_Problem details_. Pick up the profile of David Adelman and Philadelphia's Holocaust memorial plaza where it stops, and write its next part.
___ Document extract ___
As one of the Main Line’s most notable and prolific philanthropists and entrepreneurs, David Adelman is involved with some of the area’s most efficacious organizations, ranging from FS Investments to Penn Medicine board of trustees. But it’s his involvement as the chairman of the Philadelphia Holocaust Remembrance Foundation that hits home with particular poignance.
The driving force behind the creation of 2018’s Horwitz-Wasserman Holocaust Memorial Plaza (philaholocaustmemorial.org)—named after his beloved grandfather, a survivor who fought in the resistance and moved to Philly after the war; and his business partner/mentor, Alan Horwitz, who gave the plaza’s lead gift—Adelman uses the same perseverance to raise much-needed funds for the memorial plaza, located at 16th and Arch streets, as he does in his day-to-day as a real estate developer and CEO of Campus Apartments. And he uses his decidedly forward-thinking ways of looking at the world to fight ignorance that’s endured for centuries.
___ Provided information ___
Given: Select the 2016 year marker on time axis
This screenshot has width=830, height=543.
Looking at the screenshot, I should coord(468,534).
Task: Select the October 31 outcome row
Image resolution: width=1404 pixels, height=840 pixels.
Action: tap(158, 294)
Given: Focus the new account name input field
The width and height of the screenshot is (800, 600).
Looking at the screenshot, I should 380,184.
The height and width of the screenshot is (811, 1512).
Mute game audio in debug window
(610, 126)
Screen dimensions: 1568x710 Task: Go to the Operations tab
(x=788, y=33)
___
_Output below_.
As a board member on Steven Spielberg’s internationally acclaimed USC Shoah Foundation, Adelman clearly shares Spielberg’s enthusiasm for creating an unforgettable experience—and, together, the two organizations just launched an app that creates a multisensory journey throughout the plaza. “It was exciting to bring these two organizations together for the common good, and I think the product is really something that will resonate with people of all ages,” he says. “Spielberg’s USC Shoah Foundation gives us access to a lot of archival and historical material that really helps bring things to life, including video testimony from Philadelphians who relate to the different memorial plaza elements.”
Adelman’s currently creating a $9 million endowment that will cover the plaza’s programming and maintenance in the years ahead. “We’ve already had many schools visit the Memorial Plaza and have conducted a few teacher trainings to help educators incorporate it into the classroom—but we have other plans in the works to maximize the educational value. The endowment will help us make these things happen,” he says.
But, despite his immersion in an organization that focuses on one of the bleakest moments in world history, Adelman focuses on the good in the world—particularly during the holidays. “You can’t let the acts of a few cowards take away the work that a lot of good people are doing. ere’s been a lot of negativity and pessimism over the last few years—but look at how people react to these events. It’s healthy to remember that we’re a good society, if you can take your eyes away from the headlines.”